Exon skipping mutation in the COL9A2 gene in a family with multiple epiphyseal dysplasia.

Previous linkage analysis (Briggs, M.D., Choi, H.-C., Warman, M.L. et al., 1994. Genetic mapping of a locus for multiple epiphyseal dysplasia (EDM 2) to a region of chromosome 1 containing a type IX collagen gene. Am. J. Hum. Genet. 55, 678-684) in a large English family with multiple epiphyseal dysplasia established the EDM2 locus, a region of chromosome 1 containing the COL9A2 collagen gene. We now report that affected members of this family are heterozygous for a single base transversion (T-->G) at the sixth position of the intron 3 splice donor of COL9A2. The mutation leads to skipping of exon 3 during splicing, and results in a 36-nucleotide deletion in COL9A2 transcripts derived from the mutant allele. Skipping of exon 3 predicts an in-frame deletion of 12 amino acid residues within the COL3 domain of the alpha2(IX) chain. This is the fifth instance of an exon 3 deletion within the COL3 region of collagen IX heterotrimers causing the MED phenotype, as yet the only type IX collagen defect identified in this disorder.
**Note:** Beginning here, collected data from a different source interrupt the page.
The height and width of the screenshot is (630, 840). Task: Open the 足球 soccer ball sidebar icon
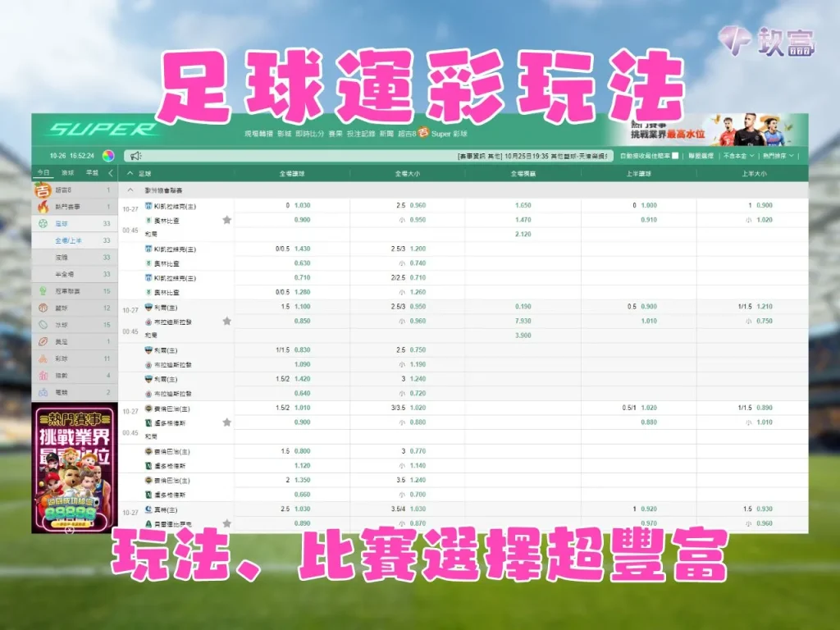tap(42, 223)
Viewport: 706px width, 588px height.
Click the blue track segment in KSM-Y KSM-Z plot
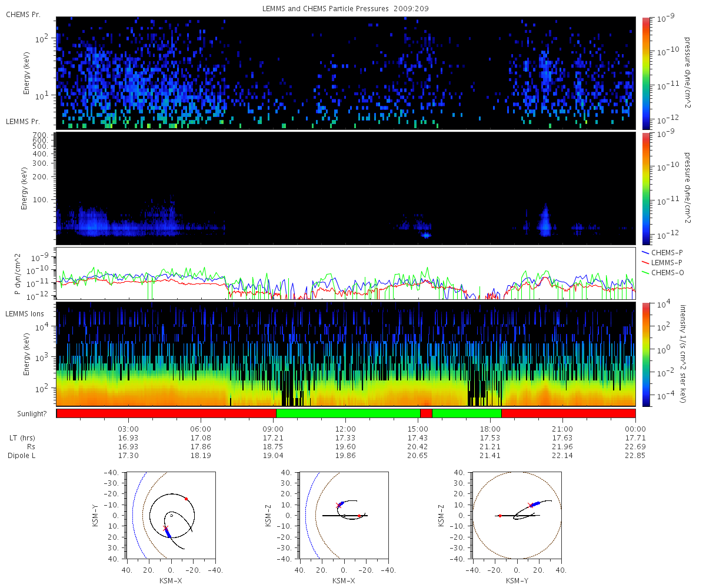coord(535,504)
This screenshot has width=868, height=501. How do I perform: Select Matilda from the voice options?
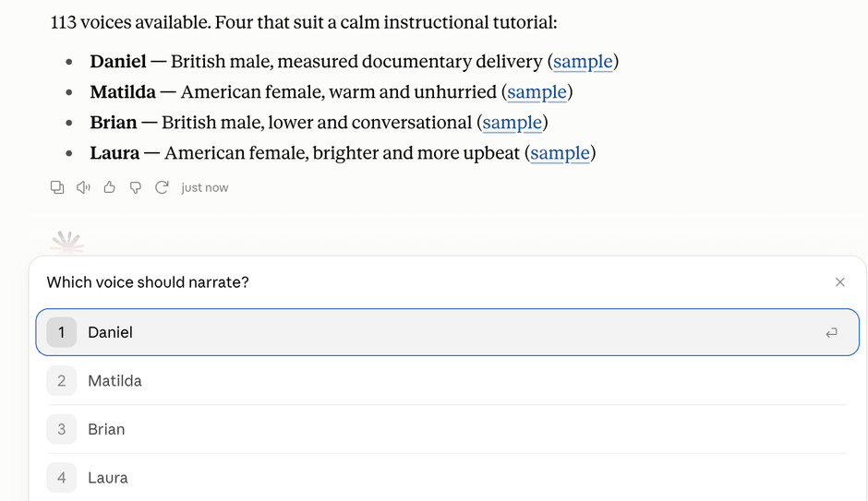447,381
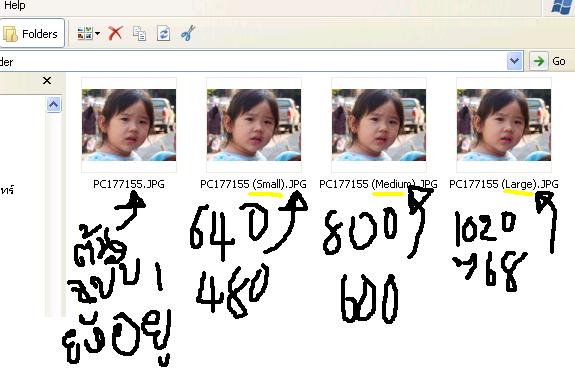Click the red Delete X icon

(115, 33)
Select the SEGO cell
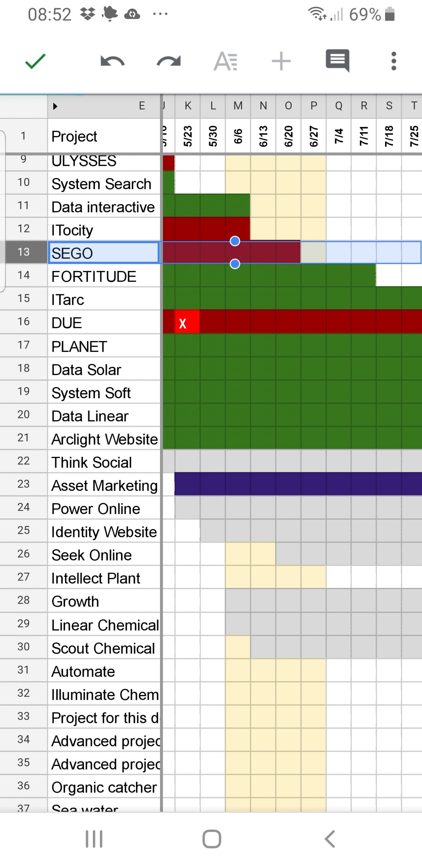The height and width of the screenshot is (868, 422). tap(104, 253)
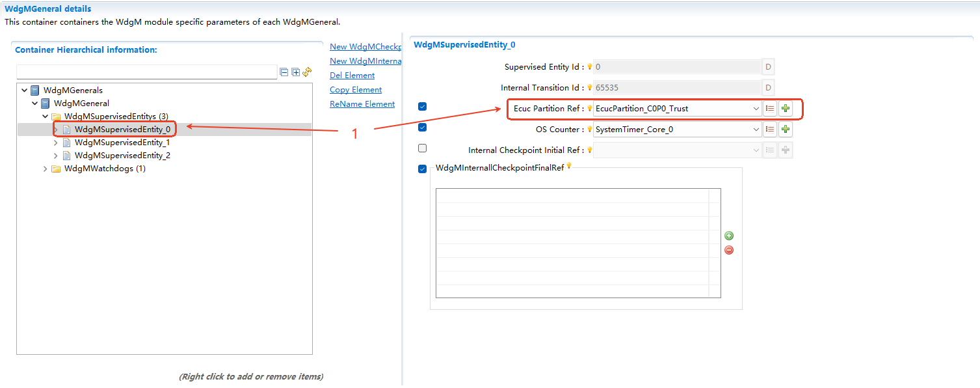
Task: Open the Ecuc Partition Ref dropdown
Action: [x=756, y=108]
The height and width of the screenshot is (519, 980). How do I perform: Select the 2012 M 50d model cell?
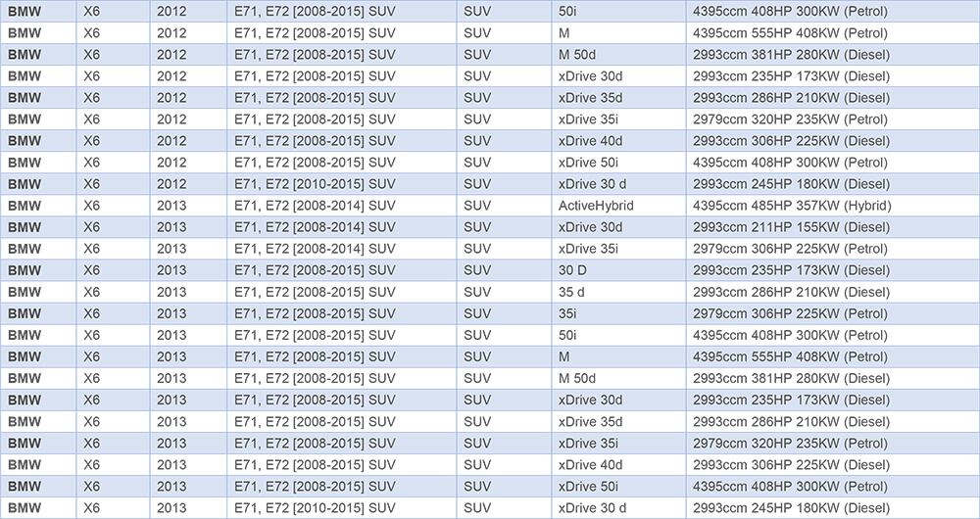coord(576,55)
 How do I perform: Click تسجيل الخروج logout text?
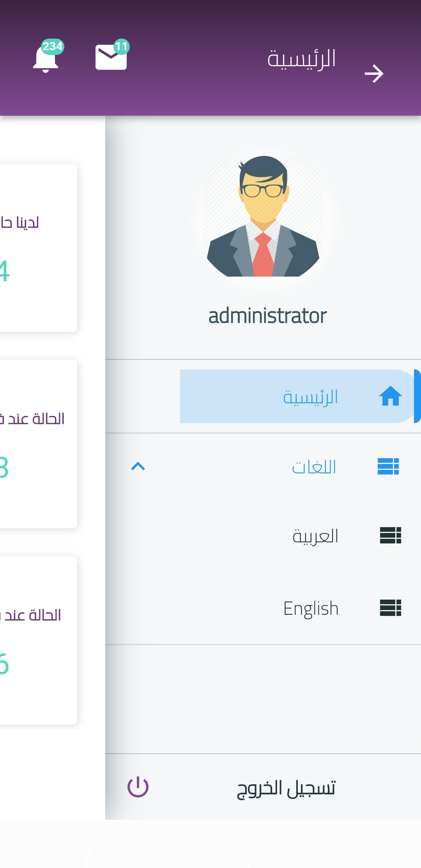(286, 788)
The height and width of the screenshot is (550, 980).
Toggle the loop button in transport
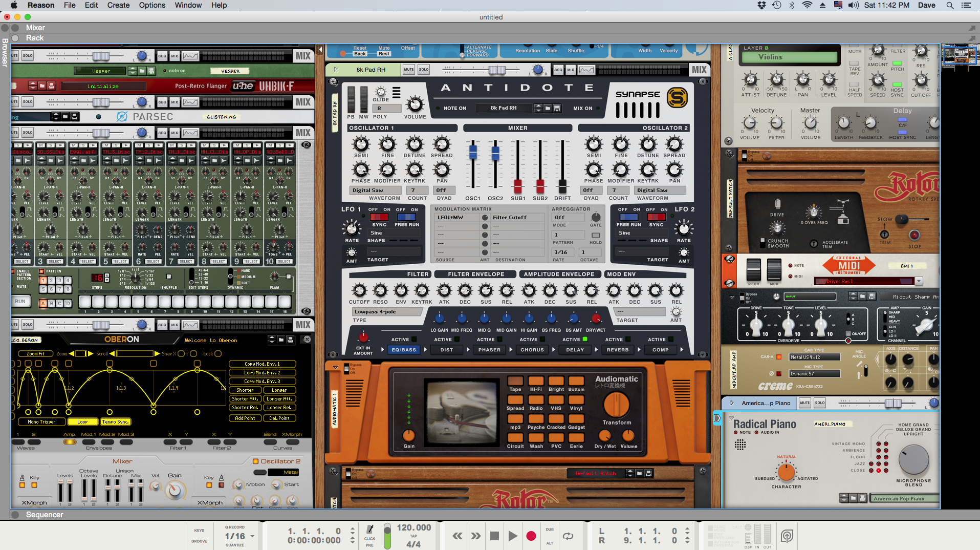click(568, 536)
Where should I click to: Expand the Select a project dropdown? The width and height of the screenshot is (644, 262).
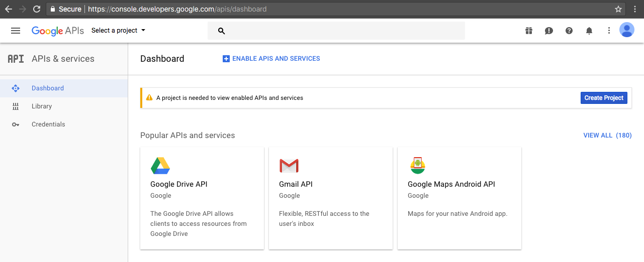[x=118, y=31]
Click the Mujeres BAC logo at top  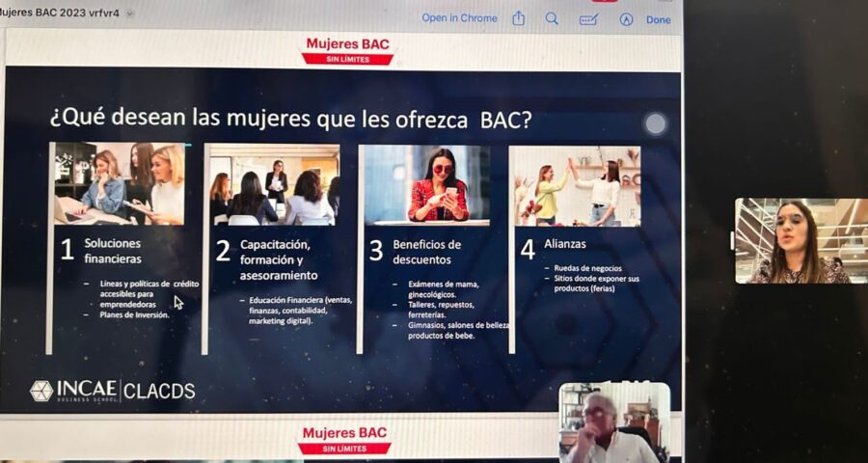point(348,50)
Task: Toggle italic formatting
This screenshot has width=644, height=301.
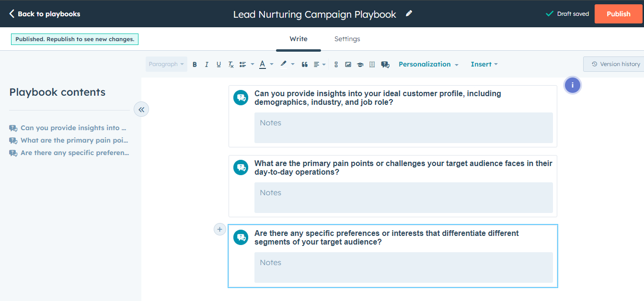Action: point(207,64)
Electron microscopy (EM) of chondrocytes obtained from articular cartilage of one affected individual in the family demonstrated normal appearing rough endoplasmic reticulum (RER). In addition, the articular cartilage matrix did not show any gross abnormalities in the quantity or caliber of collagen fibrils.[1]


  1. Exon skipping mutation in the COL9A2 gene in a family with multiple epiphyseal dysplasia. Spayde, E.C., Joshi, A.P., Wilcox, W.R., Briggs, M., Cohn, D.H., Olsen, B.R. Matrix Biol. (2000) [Pubmed]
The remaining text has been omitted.